What are the downsides of microinverters?
Microinverters are more expensive, complex, and prone to failure than string inverters. They also require more wiring and installation time, and may not be compatible with all types of solar panels. Microinverters may also have lower power output and shorter warranties than string inverters.
What are the disadvantages of string inverters?
String inverters have lower efficiency, performance, and safety than microinverters, as they convert DC to AC at a central location and are affected by the lowest-performing panel in a string. String inverters also have limited monitoring and optimization capabilities, and may not work well with complex or shaded roofs. String inverters need to be paired with power optimizers or rapid shutdown devices to meet electrical code standards.
Are microinverters better than optimizers?

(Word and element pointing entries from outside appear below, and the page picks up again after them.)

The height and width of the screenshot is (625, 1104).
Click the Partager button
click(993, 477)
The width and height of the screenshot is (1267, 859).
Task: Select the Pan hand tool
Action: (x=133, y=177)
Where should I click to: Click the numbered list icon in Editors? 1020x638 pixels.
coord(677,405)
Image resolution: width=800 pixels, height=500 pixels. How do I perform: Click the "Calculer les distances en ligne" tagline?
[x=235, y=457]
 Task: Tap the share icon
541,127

Both microinverters and optimizers are module-level power electronics (MLPEs) that improve the performance and safety of solar systems. Microinverters convert DC to AC at each panel, while optimizers regulate the voltage and current at each panel and send DC to a string inverter. Microinverters are more efficient and independent than optimizers, but optimizers are cheaper and more compatible than microinverters. The choice between microinverters and optimizers depends on your system size, design, and budget.
Are solar panels with micro inverters better?
Solar panels with microinverters are better in terms of efficiency, flexibility, and safety than solar panels with string inverters. Solar panels with microinverters can produce more power, adapt to different roof orientations and angles, and reduce fire and shock hazards. However, solar panels with microinverters are also more expensive, complex, and difficult to install and maintain than solar panels with string inverters.